The draw of Delivery, at the most basic level, is its ingenious invention of an all-too-elusive found footage rationale that really works. Imagine the Albert Brooks of Real Life given scent of a supernatural story: when the proverbial hits the pregnancy’s fan, this seedy showrunner has every excuse to exploit the situation for a series to remember—and the movie’s makers for a film to boot. That they largely abandon the camera crew for the happy couple’s behind-the-scenes videocam, then, is not just a nonsensical scripting choice but a disappointing dismissal too of true potential in favour of a slamming-door-and-static-interference approach ill-distinct from a hundred other films to follow in the wake of Paranormal Activity.
It’s a facile film we arrive at after the teasing promise of the start, one that seems set on skirting all potential interesting avenues.

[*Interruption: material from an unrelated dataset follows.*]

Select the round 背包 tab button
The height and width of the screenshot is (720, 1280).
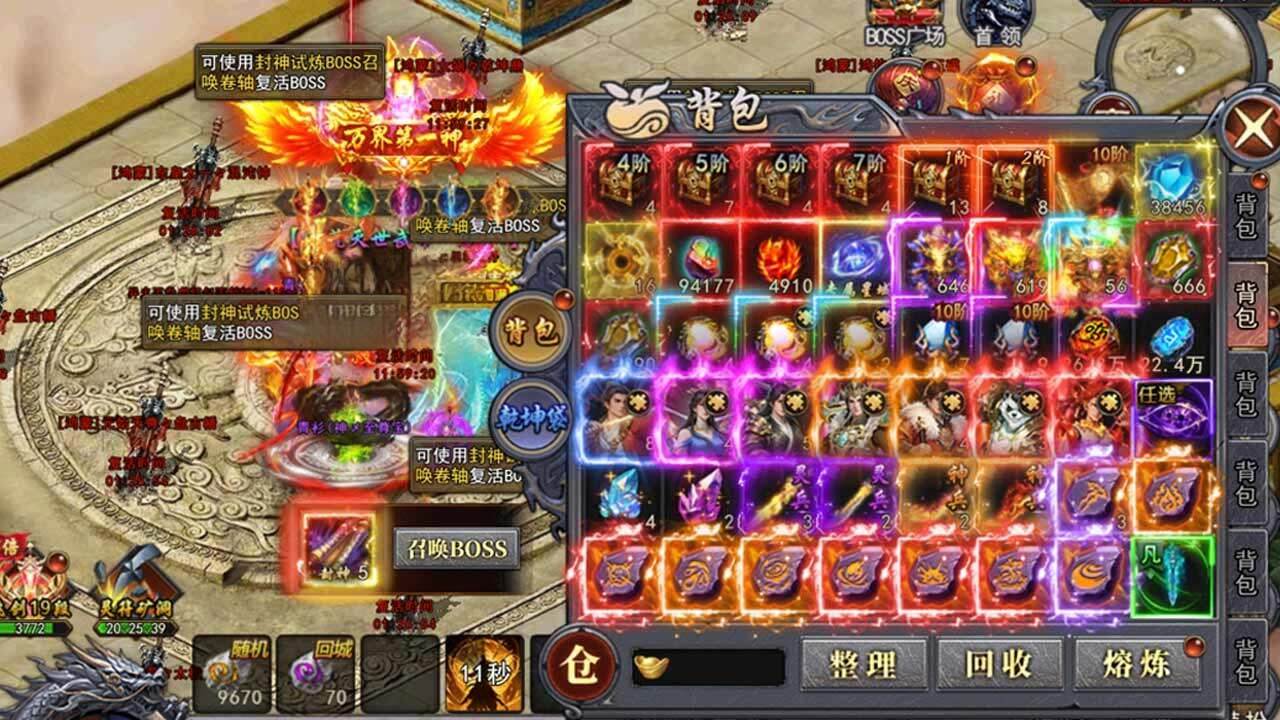click(x=531, y=331)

What we’re left with, after an opening reel to excite even the most cynical veteran of the found footage revival, is a wealth of wearying jump scares and amateur actor hysterics, devoid of dramatic weight and tediously dependant on those same sorry tropes it looked set to refresh. Netto hasn’t half the success with an eerie atmosphere as he has in the superficiality of the erstwhile aesthetic, and his script—co-written with Adam Schindler—foregoes a homogeneous horror in favour of a see-what-sticks approach by which the demon-baby-to-be, we can only assume, has a poltergeist pal. It’s a facile film we arrive at after the teasing promise of the start, one that seems set on skirting all potential interesting avenues.
Lead Laurel Vail, at least, commits commendably to a role that requires of her at times an awful lot of silly stuff: sitting on the floor swinging her head or shrieking for fear of what’s to come, she gives to the movie more than it deserves. Danny Barclay fares less well as the father-in-waiting, whose role is relegated primarily to cagey confessionals strained enough even before he delivers them. As producer Rick, in an interview offering an ostensible framing structure to the film, Rob Cobuzio’s adamant “integrity” gives the movie’s sole satisfactory strand. That it’s a remnant of the reality angle is of course no coincidence: Delivery has the seed of a horror classic; what a shame it can’t quite carry it to term.
Delivery: The Beast Within has the seed of a horror classic; what a shame it can’t quite carry it to term.